Pista longa

Etapa 2 de 8 · Cap. 1 · Degrau Zero

Agora: ~7 min · Restante: ~41 min

Capítulo 1 — O Que Você Acha Que Sabe

Síntese em 3 linhas

Mais de 55% dos adolescentes no mundo já usam IA em atividades escolares. Isso é bom. E é, ao mesmo tempo, exatamente o problema: quando todo mundo usa da mesma forma, ninguém tem vantagem.

~7 min de leitura

Todos usam. Ninguém está na frente.

Imagine dois estudantes que concorrem à mesma vaga de estágio em 2028.

Os dois usam IA. Os dois têm ChatGPT no celular. Os dois pedem resumos, pesquisam com prompts, usam IA para revisar textos.

Quem tem vantagem?

Nenhum dos dois. Por definição, quando algo se torna universal, deixa de ser diferencial. Vira requisito.

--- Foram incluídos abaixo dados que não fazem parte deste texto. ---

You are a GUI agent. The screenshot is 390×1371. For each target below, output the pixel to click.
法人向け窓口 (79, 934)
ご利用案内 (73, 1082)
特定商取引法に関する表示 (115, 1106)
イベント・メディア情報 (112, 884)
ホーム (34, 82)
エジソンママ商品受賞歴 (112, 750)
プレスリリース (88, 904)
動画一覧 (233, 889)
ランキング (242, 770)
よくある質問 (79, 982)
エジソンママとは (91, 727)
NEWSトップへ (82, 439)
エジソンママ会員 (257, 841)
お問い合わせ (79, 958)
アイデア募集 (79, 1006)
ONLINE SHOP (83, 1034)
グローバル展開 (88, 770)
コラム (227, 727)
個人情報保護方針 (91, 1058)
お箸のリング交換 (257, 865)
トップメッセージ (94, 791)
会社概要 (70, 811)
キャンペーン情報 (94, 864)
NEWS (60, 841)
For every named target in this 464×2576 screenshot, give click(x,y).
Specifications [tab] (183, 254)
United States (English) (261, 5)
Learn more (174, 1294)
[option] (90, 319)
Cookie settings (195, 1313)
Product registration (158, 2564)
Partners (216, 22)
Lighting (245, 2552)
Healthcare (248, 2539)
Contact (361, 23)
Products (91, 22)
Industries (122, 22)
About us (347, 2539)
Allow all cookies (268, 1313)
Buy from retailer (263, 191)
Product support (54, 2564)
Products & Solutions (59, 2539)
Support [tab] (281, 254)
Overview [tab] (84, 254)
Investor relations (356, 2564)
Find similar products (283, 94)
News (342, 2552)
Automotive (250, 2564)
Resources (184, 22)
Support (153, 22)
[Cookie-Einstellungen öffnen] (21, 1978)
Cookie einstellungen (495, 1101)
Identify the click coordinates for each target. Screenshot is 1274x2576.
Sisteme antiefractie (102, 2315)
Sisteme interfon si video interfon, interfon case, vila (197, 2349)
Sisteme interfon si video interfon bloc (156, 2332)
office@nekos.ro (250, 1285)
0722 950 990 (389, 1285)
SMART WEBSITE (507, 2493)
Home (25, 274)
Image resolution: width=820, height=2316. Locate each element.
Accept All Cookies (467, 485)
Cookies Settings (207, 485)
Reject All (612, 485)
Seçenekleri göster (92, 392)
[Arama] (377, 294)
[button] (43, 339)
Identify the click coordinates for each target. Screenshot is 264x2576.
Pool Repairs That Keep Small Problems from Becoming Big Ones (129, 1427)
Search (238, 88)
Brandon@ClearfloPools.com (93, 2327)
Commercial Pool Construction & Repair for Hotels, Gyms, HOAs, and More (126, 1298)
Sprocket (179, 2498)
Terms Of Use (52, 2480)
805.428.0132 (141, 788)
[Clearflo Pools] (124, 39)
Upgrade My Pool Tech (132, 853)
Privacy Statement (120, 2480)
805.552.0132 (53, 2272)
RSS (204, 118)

“Em 2026, usar IA para resumo e pesquisa já não é vantagem. É o piso. Quem não faz está atrás — mas quem só faz isso também está no mesmo lugar que os outros duzentos candidatos.”

O que os dados dizem

O Pew Research Center documentou em 2026 que mais de 55% dos adolescentes usam IA regularmente em schoolwork. O HEPI (Higher Education Policy Institute) descreveu o uso entre universitários britânicos como quase universal.

Esses números não são alarmantes. São contextuais.

Eles dizem que a linha de corte mudou. A pergunta deixou de ser “você usa IA?” — essa resposta já é majoritariamente sim. A pergunta passou a ser: “como você usa, em que nível, com que critério?”

📊 Evidência expandida: Pew Research Center (2026) + HEPI

Pew Research Center — How Teens Use and View AI, 2026: Documenta que 55%+ dos adolescentes usam IA regularmente em atividades escolares. Fonte primária, alto nível de confiança.

HEPI — Student Generative AI Survey, 2026: Descreve o uso de IA entre universitários britânicos como “quase universal”. Fonte primária, alto nível de confiança.

A diferença entre as duas perguntas

Pense em duas perguntas distintas:

Pergunta 1: Você já usou IA para fazer trabalho da escola, pesquisar, resumir um texto?

Pergunta 2: Você já usou IA para criar uma música, montar uma apresentação do zero, programar alguma coisa, ou colocar uma ferramenta para executar tarefas em sequência?

A maioria das pessoas levanta a mão na primeira. Bem menos levantam na segunda.

Essa diferença é o tema deste ebook.

“Chegar no degrau 1 não é pouca coisa. É mais do que a maioria dos adultos no mercado ainda faz. Mas também não resolve a questão de 2028.”

Aplicação prática

Faça este exercício agora: Abra qualquer IA que você usa (ChatGPT, Claude, Gemini). Liste mentalmente as últimas três coisas que você pediu a ela. Agora classifique: eram pedidos de consulta (resumo, pesquisa, explicação) ou pedidos de criação (gerar algo novo, programar, conectar)?

Se todas foram consulta, você está no degrau 1. Isso não é problema — é o ponto de partida. O capítulo seguinte mostra o caminho.

Leva isso daqui →

  • 55%+ dos estudantes já usam IA. Uso comum não é mais diferencial.
  • A distinção real é entre quem consulta IA e quem cria ou executa com ela.
  • O próximo nível não exige ser técnico — exige saber o que pedir.

Perguntas Frequentes

Por que 55% é um problema se é algo positivo?

Não é um problema do ponto de vista de impacto — IA sendo usada por estudantes é positivo. É um problema do ponto de vista de diferenciação: quando 55% das pessoas fazem a mesma coisa, aquilo deixa de ser vantagem competitiva. O ponto não é parar de usar o degrau 1 — é perceber que ele já não basta para se destacar.

E se eu não tiver acesso a ferramentas de IA boas?

ChatGPT, Claude e Gemini têm versões gratuitas. Gamma e Suno também. O Degrau 3 (Claude Artifacts e ChatGPT Canvas) funciona na versão gratuita. A maioria dos exemplos deste ebook foi pensada para quem tem apenas um celular e conexão com a internet.

Qual idade é a certa para começar?

Agora. A palestra que originou este ebook foi para estudantes do ensino médio — adolescentes de 15 a 18 anos. Nenhum dos degraus 1, 2 ou 3 exige maturidade técnica. Exigem curiosidade e disposição de testar.